In an interview with ABC that aired on Sept. 27, 1998, Donald Foster, a professor at Vassar College and textual analyst, was contacted by Boulder District Attorney's office to analyze the note's handwriting, as well as writing samples from the Ramsey family members. Although he had a confidentiality agreement with the Boulder Police Department, the police's summary of his findings indicate that Foster identified the writer of the note as Patsy Ramsey. The use of exclamation points in the note was compared to Patsy's use of several exclamation points in some of her other writing, including a Christmas card.
In 2008, new forensic techniques revealed that DNA traces from a man on JonBenét’s pajamas, which were also a match for a drop of blood found on her underwear, did not match any of the Ramsey family members, including Patsy Ramsey. Boulder County district attorney, Mary T. Lacy, wrote in a letter to the Ramseys in 2008 that the findings "vindicated" the Ramsey family, according to the Los Angeles Times. Patsy has never been convicted of any crime, and she has denied committing the murder in past interviews.
When Romper reached out to the family's representation, attorney L. Lin Wood had the following to say regarding the family's involvement in the crime:
In terms of the accusations against John and Patsy Ramsey, the Boulder DistrictAttorney, Mary Lacy, publicly exonerated them in 2008 based on irrefutable DNA evidence. She apologized to the family and assured them that in the future, they would be correctly treated as victims. The days of Ramsey accusations should have ended then and there.
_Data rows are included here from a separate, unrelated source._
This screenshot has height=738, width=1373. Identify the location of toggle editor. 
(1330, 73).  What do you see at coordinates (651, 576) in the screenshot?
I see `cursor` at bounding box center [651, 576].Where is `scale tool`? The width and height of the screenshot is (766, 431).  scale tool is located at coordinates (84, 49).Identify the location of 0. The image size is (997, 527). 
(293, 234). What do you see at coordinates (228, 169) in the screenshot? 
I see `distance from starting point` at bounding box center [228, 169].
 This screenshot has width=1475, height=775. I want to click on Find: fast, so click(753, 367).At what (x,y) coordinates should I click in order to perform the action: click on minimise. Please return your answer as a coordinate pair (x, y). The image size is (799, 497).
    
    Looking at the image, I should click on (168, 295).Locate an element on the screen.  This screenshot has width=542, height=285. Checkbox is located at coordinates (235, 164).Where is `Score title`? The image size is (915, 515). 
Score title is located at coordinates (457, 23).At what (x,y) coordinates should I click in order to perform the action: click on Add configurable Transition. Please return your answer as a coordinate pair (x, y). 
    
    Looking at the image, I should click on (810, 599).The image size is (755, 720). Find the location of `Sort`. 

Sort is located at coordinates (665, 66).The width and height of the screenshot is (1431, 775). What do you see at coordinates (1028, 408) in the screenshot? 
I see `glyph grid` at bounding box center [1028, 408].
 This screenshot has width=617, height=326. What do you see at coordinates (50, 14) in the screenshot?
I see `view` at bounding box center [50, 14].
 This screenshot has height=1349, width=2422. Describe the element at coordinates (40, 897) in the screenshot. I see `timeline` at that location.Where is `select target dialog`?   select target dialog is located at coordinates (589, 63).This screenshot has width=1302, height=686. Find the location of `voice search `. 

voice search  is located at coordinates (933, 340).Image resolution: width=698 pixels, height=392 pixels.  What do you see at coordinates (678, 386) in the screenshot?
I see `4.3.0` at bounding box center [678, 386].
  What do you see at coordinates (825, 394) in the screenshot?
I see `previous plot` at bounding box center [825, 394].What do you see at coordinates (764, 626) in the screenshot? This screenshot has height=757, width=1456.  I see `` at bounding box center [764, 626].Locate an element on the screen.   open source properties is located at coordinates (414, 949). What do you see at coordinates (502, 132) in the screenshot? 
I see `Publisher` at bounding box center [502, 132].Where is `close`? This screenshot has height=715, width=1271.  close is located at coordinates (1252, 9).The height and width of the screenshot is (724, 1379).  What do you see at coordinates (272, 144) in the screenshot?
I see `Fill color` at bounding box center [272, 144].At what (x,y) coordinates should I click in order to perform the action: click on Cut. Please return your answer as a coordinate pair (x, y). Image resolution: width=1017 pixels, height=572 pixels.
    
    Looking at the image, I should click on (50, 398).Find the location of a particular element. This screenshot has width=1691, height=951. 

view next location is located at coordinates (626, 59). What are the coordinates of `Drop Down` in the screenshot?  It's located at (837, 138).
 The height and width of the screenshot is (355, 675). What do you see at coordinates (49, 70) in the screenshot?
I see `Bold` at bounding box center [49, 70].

There are many interesting details about the ransom note. It was written on a piece of paper from the Ramsey's home. Many theories have also emerged from the fact that the ransom note asks for $118,000 — an oddly specific amount, and one that also matches John Ramsey's bonus. John was also removed from the suspect list with DNA evidence, and was never arrested or convicted of any crime. John's legal representation did not immediately respond to Romper's request for comment.
Investigators have often pointed out that the ransom note is long. In a 2006 interview with The Washington Post, Mark McClish, a former federal marshal and author of I Know You Are Lying: Detecting Deception Through Statement Analysis, said that he believes the note is "too wordy" to be a real ransom note.
Steve Thomas, a former Boulder Police Detective who wrote the book JonBenet: Inside the Ramsey Murder Investigation, alleged that Patsy wrote the ransom note in a May 2000 interview with John, Patsy, and Thomas on Larry King Live. Thomas stated he believed whoever wrote the ransom note was the killer. He also accused Patsy of changing her handwriting after the murder.
"I have a faith that comes from only one source," Patsy said on Larry King Live. "God knows who killed JonBenét Ramsey. Steve Thomas does not know, Patsy Ramsey does not know, and John Ramsey does not know. God knows, and the truth is going to prevail." Patsy died in 2006 from ovarian cancer.
In 1999, investigators chose not to issue indictments for the Ramseys because (outside of the handwriting theories) there was no evidence that they committed any crime.